STATED PROBLEM |
Reproduce every one of the records below word for word, keeping each line in its original order.

DATASET ROWS |

++++++

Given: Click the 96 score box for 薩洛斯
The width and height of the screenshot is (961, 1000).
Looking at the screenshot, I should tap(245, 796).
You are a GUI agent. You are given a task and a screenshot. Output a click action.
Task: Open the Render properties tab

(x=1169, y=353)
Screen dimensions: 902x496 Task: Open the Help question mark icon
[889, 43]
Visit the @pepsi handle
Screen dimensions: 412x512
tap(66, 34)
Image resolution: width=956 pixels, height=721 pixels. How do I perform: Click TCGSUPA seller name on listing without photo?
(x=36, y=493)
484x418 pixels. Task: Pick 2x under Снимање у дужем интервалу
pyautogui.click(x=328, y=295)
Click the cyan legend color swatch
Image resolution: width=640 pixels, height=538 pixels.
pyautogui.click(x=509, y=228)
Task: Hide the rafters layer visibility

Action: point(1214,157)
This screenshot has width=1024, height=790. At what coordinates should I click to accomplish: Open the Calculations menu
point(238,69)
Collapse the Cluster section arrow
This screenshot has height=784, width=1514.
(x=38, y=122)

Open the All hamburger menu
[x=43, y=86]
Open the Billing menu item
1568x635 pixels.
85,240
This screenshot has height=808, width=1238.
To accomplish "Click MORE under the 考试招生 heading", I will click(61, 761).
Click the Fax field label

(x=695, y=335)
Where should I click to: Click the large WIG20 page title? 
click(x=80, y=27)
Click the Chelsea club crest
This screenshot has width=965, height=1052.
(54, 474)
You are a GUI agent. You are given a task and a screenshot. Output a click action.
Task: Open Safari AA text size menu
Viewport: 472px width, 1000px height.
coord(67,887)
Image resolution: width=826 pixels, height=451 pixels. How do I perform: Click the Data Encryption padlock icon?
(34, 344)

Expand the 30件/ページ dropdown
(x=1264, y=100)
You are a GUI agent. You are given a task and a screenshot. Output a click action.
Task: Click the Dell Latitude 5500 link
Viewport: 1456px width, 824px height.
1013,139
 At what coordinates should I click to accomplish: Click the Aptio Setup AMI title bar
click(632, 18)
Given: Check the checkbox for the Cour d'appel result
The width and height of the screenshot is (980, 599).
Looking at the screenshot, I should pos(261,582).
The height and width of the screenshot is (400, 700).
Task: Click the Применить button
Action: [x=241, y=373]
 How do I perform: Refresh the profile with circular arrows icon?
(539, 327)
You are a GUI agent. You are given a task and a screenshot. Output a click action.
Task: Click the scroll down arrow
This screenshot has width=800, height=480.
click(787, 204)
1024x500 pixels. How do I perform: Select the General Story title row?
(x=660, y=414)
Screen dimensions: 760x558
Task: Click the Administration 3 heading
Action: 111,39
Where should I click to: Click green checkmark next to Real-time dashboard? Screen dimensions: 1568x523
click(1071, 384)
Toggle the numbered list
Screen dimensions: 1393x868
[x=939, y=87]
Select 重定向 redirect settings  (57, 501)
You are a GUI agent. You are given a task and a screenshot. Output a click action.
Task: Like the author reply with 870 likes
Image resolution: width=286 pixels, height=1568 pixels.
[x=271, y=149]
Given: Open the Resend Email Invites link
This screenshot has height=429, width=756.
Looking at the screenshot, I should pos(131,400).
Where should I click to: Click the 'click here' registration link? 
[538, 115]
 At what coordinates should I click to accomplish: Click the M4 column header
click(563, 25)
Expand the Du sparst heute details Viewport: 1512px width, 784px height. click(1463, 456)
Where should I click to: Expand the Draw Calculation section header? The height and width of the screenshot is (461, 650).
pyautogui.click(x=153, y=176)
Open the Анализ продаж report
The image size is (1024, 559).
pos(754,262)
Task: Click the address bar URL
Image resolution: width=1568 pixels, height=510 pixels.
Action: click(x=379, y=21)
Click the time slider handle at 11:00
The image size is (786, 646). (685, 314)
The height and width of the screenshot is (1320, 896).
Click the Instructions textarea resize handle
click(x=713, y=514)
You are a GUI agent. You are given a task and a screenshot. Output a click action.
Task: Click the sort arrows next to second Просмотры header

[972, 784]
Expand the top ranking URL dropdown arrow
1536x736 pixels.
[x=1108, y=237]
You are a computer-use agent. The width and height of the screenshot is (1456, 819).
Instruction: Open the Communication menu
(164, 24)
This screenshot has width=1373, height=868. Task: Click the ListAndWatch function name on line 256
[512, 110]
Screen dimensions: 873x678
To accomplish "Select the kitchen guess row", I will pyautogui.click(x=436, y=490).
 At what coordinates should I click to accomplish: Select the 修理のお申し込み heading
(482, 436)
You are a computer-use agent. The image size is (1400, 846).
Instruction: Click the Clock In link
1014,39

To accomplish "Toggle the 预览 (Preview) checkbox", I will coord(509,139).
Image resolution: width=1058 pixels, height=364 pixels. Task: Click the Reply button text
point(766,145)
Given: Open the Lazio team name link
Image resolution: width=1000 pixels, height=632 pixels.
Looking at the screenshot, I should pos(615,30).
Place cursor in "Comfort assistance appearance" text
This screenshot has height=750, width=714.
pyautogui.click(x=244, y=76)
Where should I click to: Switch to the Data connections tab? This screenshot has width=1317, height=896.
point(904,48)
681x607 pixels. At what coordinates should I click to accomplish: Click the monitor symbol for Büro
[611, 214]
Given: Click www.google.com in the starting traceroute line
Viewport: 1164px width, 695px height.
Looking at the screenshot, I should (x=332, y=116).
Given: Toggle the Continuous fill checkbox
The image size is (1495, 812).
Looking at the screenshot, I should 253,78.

++++++

FULL RESPONSE |
Given: Click the 96 score box for 薩洛斯
The width and height of the screenshot is (961, 1000).
Looking at the screenshot, I should tap(245, 796).
You are a GUI agent. You are given a task and a screenshot. Output a click action.
Task: Open the Render properties tab

(x=1169, y=353)
Screen dimensions: 902x496 Task: Open the Help question mark icon
[889, 43]
Visit the @pepsi handle
Screen dimensions: 412x512
tap(66, 34)
Image resolution: width=956 pixels, height=721 pixels. How do I perform: Click TCGSUPA seller name on listing without photo?
(x=36, y=493)
484x418 pixels. Task: Pick 2x under Снимање у дужем интервалу
pyautogui.click(x=328, y=295)
Click the cyan legend color swatch
Image resolution: width=640 pixels, height=538 pixels.
pyautogui.click(x=509, y=228)
Task: Hide the rafters layer visibility

Action: point(1214,157)
This screenshot has width=1024, height=790. At what coordinates should I click to accomplish: Open the Calculations menu
point(238,69)
Collapse the Cluster section arrow
This screenshot has height=784, width=1514.
(x=38, y=122)

Open the All hamburger menu
[x=43, y=86]
Open the Billing menu item
1568x635 pixels.
85,240
This screenshot has height=808, width=1238.
To accomplish "Click MORE under the 考试招生 heading", I will click(61, 761).
Click the Fax field label

(x=695, y=335)
Where should I click to: Click the large WIG20 page title? 
click(x=80, y=27)
Click the Chelsea club crest
This screenshot has width=965, height=1052.
(54, 474)
You are a GUI agent. You are given a task and a screenshot. Output a click action.
Task: Open Safari AA text size menu
Viewport: 472px width, 1000px height.
coord(67,887)
Image resolution: width=826 pixels, height=451 pixels. How do I perform: Click the Data Encryption padlock icon?
(34, 344)

Expand the 30件/ページ dropdown
(x=1264, y=100)
You are a GUI agent. You are given a task and a screenshot. Output a click action.
Task: Click the Dell Latitude 5500 link
Viewport: 1456px width, 824px height.
1013,139
 At what coordinates should I click to accomplish: Click the Aptio Setup AMI title bar
click(632, 18)
Given: Check the checkbox for the Cour d'appel result
The width and height of the screenshot is (980, 599).
Looking at the screenshot, I should pos(261,582).
The height and width of the screenshot is (400, 700).
Task: Click the Применить button
Action: [x=241, y=373]
 How do I perform: Refresh the profile with circular arrows icon?
(539, 327)
You are a GUI agent. You are given a task and a screenshot. Output a click action.
Task: Click the scroll down arrow
This screenshot has width=800, height=480.
click(787, 204)
1024x500 pixels. How do I perform: Select the General Story title row?
(x=660, y=414)
Screen dimensions: 760x558
Task: Click the Administration 3 heading
Action: 111,39
Where should I click to: Click green checkmark next to Real-time dashboard? Screen dimensions: 1568x523
click(1071, 384)
Toggle the numbered list
Screen dimensions: 1393x868
[x=939, y=87]
Select 重定向 redirect settings  (57, 501)
You are a GUI agent. You are given a task and a screenshot. Output a click action.
Task: Like the author reply with 870 likes
Image resolution: width=286 pixels, height=1568 pixels.
[x=271, y=149]
Given: Open the Resend Email Invites link
This screenshot has height=429, width=756.
Looking at the screenshot, I should pos(131,400).
Where should I click to: Click the 'click here' registration link? 
[538, 115]
 At what coordinates should I click to accomplish: Click the M4 column header
click(563, 25)
Expand the Du sparst heute details Viewport: 1512px width, 784px height. click(1463, 456)
Where should I click to: Expand the Draw Calculation section header? The height and width of the screenshot is (461, 650).
pyautogui.click(x=153, y=176)
Open the Анализ продаж report
The image size is (1024, 559).
pos(754,262)
Task: Click the address bar URL
Image resolution: width=1568 pixels, height=510 pixels.
Action: click(x=379, y=21)
Click the time slider handle at 11:00
The image size is (786, 646). (685, 314)
The height and width of the screenshot is (1320, 896).
Click the Instructions textarea resize handle
click(x=713, y=514)
You are a GUI agent. You are given a task and a screenshot. Output a click action.
Task: Click the sort arrows next to second Просмотры header

[972, 784]
Expand the top ranking URL dropdown arrow
1536x736 pixels.
[x=1108, y=237]
You are a computer-use agent. The width and height of the screenshot is (1456, 819).
Instruction: Open the Communication menu
(164, 24)
This screenshot has width=1373, height=868. Task: Click the ListAndWatch function name on line 256
[512, 110]
Screen dimensions: 873x678
To accomplish "Select the kitchen guess row", I will pyautogui.click(x=436, y=490).
 At what coordinates should I click to accomplish: Select the 修理のお申し込み heading
(482, 436)
You are a computer-use agent. The image size is (1400, 846).
Instruction: Click the Clock In link
1014,39

To accomplish "Toggle the 预览 (Preview) checkbox", I will coord(509,139).
Image resolution: width=1058 pixels, height=364 pixels. Task: Click the Reply button text
point(766,145)
Given: Open the Lazio team name link
Image resolution: width=1000 pixels, height=632 pixels.
Looking at the screenshot, I should pos(615,30).
Place cursor in "Comfort assistance appearance" text
This screenshot has height=750, width=714.
pyautogui.click(x=244, y=76)
Where should I click to: Switch to the Data connections tab? This screenshot has width=1317, height=896.
point(904,48)
681x607 pixels. At what coordinates should I click to accomplish: Click the monitor symbol for Büro
[611, 214]
Given: Click www.google.com in the starting traceroute line
Viewport: 1164px width, 695px height.
Looking at the screenshot, I should (x=332, y=116).
Given: Toggle the Continuous fill checkbox
The image size is (1495, 812).
Looking at the screenshot, I should 253,78.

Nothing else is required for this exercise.